Key strategies identified in the plan include 24/7 access to school resources from any location, online learning for professional development, "assured technology experiences" for students in each grade in the district's electronic curriculum mapping and assessment system, developing a permanent technology oversight committee and exploring the possibility of merging the school and town technical staff.
One main idea is to incorporate online research and other technological techniques into virtually every subject.
The Wethersfield Public Schools District Technology Steering Committee (DTSC), which has more than 40 members has been working on the plan and along with other professional have worked to access where the school is now, where it wants to be and how to fill in the gaps.
The schools currently have or are working on "assured experiences" to make sure students have certain levels of proficiency as they go through school. Examples are a word-processing benchmark assessment in the fourth grad, a WPS tech skills online assessment and technology integration with science and social studies in grade six, integration with language arts in grade seven, science and social studies in grade eight, health in grade nine and CAPT-like assessments in grade 10.

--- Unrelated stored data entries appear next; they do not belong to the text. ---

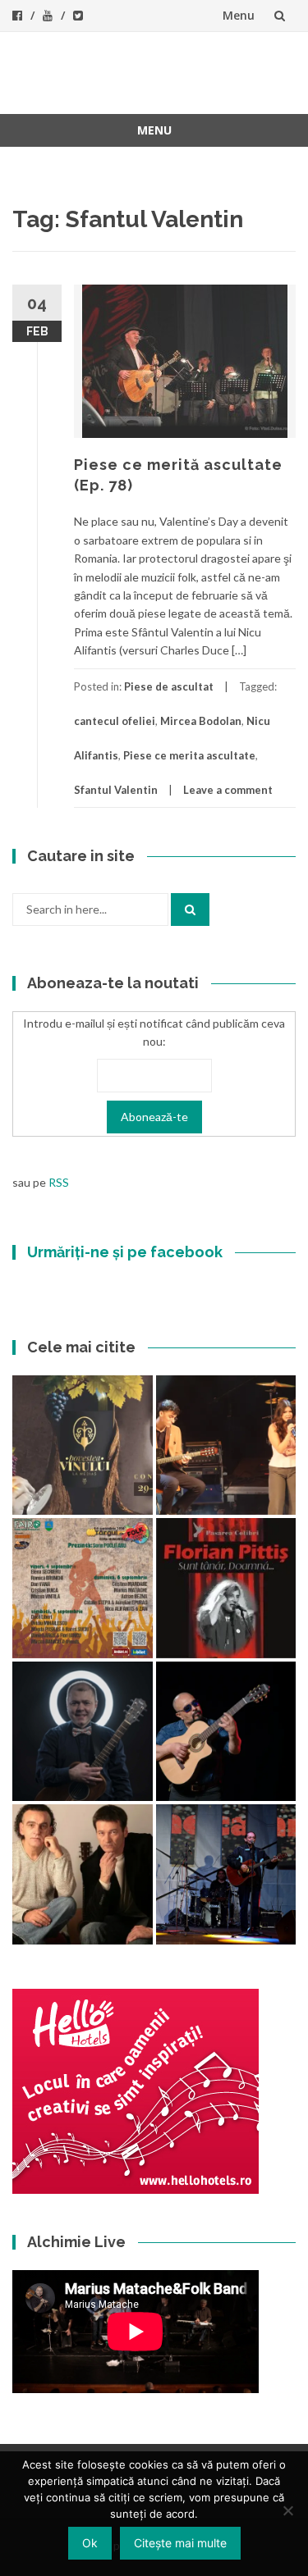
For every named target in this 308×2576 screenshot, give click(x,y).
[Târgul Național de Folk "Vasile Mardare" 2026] (82, 1588)
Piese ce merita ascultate (189, 755)
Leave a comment (228, 789)
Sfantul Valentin (116, 789)
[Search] (190, 909)
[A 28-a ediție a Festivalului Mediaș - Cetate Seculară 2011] (82, 1732)
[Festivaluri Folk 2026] (226, 1445)
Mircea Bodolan (200, 720)
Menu (239, 15)
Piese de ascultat (169, 686)
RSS (58, 1182)
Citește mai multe (180, 2543)
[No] (287, 2510)
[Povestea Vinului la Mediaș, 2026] (82, 1445)
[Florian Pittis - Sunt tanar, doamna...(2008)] (226, 1588)
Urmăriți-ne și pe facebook (125, 1252)
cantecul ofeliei (114, 720)
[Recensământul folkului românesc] (226, 1732)
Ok (90, 2543)
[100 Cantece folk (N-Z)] (82, 1874)
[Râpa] (226, 1874)
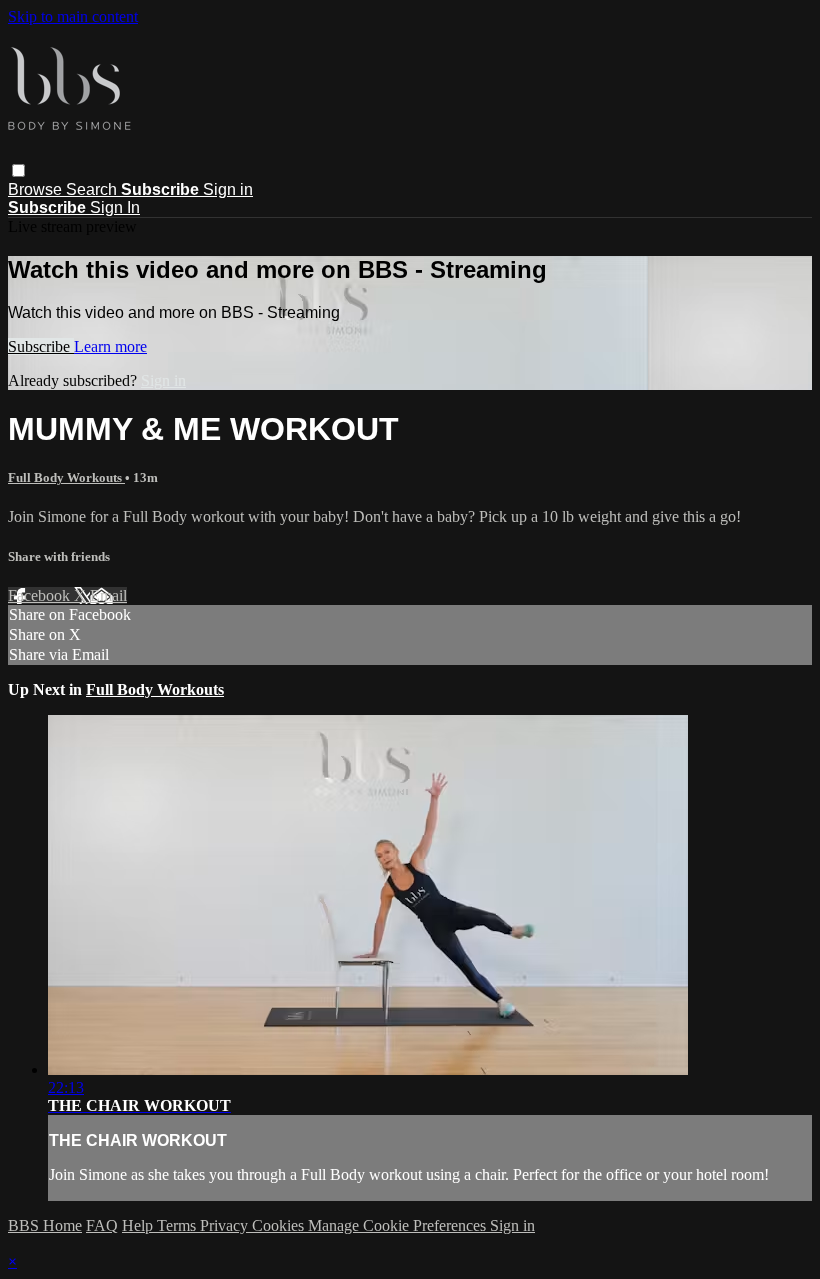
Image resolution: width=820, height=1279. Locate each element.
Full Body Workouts (66, 477)
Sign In (115, 207)
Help (139, 1225)
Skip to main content (73, 16)
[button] (18, 170)
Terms (178, 1225)
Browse (37, 189)
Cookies (280, 1225)
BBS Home (45, 1225)
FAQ (102, 1225)
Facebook (41, 595)
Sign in (228, 189)
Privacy (226, 1225)
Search (93, 189)
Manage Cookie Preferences (399, 1225)
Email (108, 595)
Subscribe (41, 346)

In addition software is used to help "curriculum weakness" such as Imagine Learning for English Language learners or Read Natural for struggling elementary school readers, a FAST MATH elementary and middle school intervention software.
However, challenges such as one student computer and one teacher's station in elementary classes make the situation difficult, according to education officials.
To help in that area, the school system is looking into the idea of server farms, in which centralized server could be utilized for up to 30 workstations each. Such a system would allow more workstations and also save money in the long run, school officials said, since it would eliminate the constant need to replace numerous individual computers.
The plan contains many more initiatives and details and the school system will soon have a more formal presentation for the public. While such a plan would be phased in gradually, cost estimates have not been finalized.
The school system is suggesting a general budget allocation for technology as well as looking a E-Rate Federal Funding, Entitlement grants and competitive grants.
"We have a more concrete price by the end of summer," Negroni said.
Robert Young, a resident who spoke during public comment at the board meeting complimented some of the ideas that would save the town money and he urged school officials to use technology to also keep the public up to date on spending. He also said many students seemed to be more involved in texting than in other forms of communication. While technology can have its benefits, it can have down sides as well, he said and students should be urged to avoid those traps.